Кроме того, вплоть до конца того десятилетия на заводах Джи-эм существовала сегрегация туалетов — правда, не по расовому признаку, а по ранговому. «Туалеты для работников на окладе» и «туалеты для почасовиков» обычно находились рядом, однако психологически их разделяла целая пропасть. Они были частью системы профессионального апартеида, позволявшей «белым воротничкам» постоянно делать «синим воротничкам» унизительное напоминание: «Я лучше тебя».
За годы существования дискриминационная система стала нормой для мелочной корпоративной бюрократии. В «Дженерал моторс» даже существовал Комитет по изучению досок объявлений (это не шутка), который в 1988 году рекомендовал установить новые, отдельные доски в головном офисе компании для «Женского клуба» и «Мужского клуба» «Дженерал моторс». Комитету было самое место в какой-нибудь корпоративной пародии. Что же касается отдельных клубов для мужчин и женщин, они были пережитками «плавниковой эпохи» — и свидетельством застоя в корпоративной культуре.

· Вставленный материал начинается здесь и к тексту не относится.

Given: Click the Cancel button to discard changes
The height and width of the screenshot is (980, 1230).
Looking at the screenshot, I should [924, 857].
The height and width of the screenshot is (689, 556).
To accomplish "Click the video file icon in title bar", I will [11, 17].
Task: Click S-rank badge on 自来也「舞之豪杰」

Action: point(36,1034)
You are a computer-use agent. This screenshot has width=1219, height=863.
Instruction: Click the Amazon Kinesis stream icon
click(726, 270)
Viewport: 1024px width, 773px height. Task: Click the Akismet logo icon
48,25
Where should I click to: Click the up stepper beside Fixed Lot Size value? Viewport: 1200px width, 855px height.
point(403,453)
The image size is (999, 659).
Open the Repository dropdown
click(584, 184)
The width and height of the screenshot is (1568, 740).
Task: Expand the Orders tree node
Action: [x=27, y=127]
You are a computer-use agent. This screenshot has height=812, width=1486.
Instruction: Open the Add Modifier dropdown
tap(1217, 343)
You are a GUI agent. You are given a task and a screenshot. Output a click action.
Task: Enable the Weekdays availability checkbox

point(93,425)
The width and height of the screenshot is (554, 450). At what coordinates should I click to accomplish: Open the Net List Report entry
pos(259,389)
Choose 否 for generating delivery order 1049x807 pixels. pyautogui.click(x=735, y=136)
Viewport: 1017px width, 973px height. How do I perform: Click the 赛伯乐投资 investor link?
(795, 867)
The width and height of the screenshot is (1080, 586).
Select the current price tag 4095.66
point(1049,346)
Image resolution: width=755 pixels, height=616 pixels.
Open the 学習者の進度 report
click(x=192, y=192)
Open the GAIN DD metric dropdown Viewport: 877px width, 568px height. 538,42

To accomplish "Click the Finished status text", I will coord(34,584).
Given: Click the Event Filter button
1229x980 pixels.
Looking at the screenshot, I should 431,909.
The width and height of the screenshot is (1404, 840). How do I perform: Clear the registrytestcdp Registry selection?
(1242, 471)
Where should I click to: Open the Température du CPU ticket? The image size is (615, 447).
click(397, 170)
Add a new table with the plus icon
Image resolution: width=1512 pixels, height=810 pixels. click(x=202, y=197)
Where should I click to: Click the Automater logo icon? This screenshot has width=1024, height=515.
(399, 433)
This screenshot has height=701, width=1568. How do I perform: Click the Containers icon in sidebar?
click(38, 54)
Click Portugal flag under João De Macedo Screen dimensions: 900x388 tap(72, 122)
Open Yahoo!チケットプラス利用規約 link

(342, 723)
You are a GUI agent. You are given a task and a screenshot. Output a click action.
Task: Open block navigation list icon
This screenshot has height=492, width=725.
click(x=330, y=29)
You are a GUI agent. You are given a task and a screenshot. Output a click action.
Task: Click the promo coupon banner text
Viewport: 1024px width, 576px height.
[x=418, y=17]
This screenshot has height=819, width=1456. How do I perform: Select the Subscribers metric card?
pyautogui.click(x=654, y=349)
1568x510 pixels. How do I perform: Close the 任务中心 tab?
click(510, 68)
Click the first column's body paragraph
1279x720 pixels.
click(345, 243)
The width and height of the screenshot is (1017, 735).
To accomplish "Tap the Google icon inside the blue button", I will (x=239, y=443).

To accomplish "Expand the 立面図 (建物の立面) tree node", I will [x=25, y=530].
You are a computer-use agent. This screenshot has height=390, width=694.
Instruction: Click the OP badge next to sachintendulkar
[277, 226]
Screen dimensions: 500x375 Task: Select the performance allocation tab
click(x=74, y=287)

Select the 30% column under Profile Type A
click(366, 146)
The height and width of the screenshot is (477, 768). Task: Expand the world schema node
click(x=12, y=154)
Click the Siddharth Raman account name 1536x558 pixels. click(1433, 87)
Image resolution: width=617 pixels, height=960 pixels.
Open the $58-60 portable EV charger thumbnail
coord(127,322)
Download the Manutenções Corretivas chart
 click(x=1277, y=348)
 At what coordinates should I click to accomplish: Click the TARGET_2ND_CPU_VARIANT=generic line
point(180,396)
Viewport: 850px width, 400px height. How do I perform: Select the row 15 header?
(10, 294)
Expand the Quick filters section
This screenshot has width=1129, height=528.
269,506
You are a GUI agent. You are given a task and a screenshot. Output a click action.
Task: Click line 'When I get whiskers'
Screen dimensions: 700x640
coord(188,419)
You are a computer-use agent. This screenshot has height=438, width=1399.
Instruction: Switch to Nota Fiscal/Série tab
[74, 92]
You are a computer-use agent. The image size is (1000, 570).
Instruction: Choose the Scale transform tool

Один менеджер Джи-эм, живший в этом замкнутом мирке, в один прекрасный вечер, возвращаясь после работы в пригород Детройта, был шокирован: на дорожке, ведущей к его дому, стояла незнакомая машина. Это была подержанная «тойота», купленная его сыном-студентом и пригнанная на выходные к родительскому дому. За инцидентом последовало серьезное родительское внушение, и сыну было строго-настрого запрещено ставить машину нон грата, на дорожке или даже возле дома — только на улице, и где-нибудь за углом.
Четверть века спустя, когда судьба «Дженерал моторс» висела на волоске, уже вышедший на пенсию менеджер сокрушался о содеянном: «Может, надо было не злиться на него за „тойоту“, а спросить, чем она ему так приглянулась».
Чем? Во-первых, расходом бензина. Первые пятнадцать лет «Тойота», «Ниссан» и другие японские автокомпании с переменным успехом боролись за место на американском рынке. Но в 1973 году, с введением эмбарго на экспорт арабской нефти, цены на бензин так скакнули, что многие американцы поневоле стали покупать экономичные японские машины, и детройтские левиафаны уже тогда стали отходить в прошлое.